TASK GOAL - Rewrite the lines of the items below, starting with the line that contains "You are a GUI" and going on through the end of the items. Keep every line as it stands, but multiply each coordinate in the answers by 0.5 and round it to a whole number, with halves rounded up.

THE INPUT -

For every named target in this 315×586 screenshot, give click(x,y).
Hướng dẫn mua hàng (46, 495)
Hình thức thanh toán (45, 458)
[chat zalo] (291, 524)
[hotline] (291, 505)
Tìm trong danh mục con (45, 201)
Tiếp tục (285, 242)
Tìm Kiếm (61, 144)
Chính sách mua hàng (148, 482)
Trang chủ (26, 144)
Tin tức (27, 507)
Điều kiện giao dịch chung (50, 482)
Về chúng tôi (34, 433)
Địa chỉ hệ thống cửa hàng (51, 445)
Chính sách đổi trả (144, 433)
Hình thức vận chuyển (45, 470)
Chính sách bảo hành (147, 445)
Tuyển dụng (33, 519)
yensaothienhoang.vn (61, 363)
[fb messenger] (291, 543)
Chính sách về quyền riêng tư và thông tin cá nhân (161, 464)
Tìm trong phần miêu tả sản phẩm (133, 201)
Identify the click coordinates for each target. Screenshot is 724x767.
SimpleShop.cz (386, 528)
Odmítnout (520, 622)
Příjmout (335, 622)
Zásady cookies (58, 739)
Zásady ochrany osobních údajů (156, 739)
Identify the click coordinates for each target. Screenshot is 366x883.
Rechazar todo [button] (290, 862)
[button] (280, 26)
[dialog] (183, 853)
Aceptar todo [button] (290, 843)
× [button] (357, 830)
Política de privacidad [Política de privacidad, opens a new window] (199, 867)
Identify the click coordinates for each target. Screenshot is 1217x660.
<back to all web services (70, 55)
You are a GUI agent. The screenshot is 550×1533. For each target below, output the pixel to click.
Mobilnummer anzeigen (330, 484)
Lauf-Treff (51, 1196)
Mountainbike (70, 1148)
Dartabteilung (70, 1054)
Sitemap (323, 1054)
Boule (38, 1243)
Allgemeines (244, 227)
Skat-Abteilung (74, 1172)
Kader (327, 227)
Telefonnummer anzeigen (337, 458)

IN RESPONSE -
You are a GUI agent. The screenshot is 550×1533. For each target below, output the pixel to click.
Mobilnummer anzeigen (165, 242)
Lauf-Treff (26, 598)
Mountainbike (35, 574)
Dartabteilung (35, 527)
Sitemap (162, 527)
Boule (19, 622)
Allgemeines (122, 114)
Skat-Abteilung (37, 586)
Kader (164, 114)
Telefonnummer anzeigen (169, 229)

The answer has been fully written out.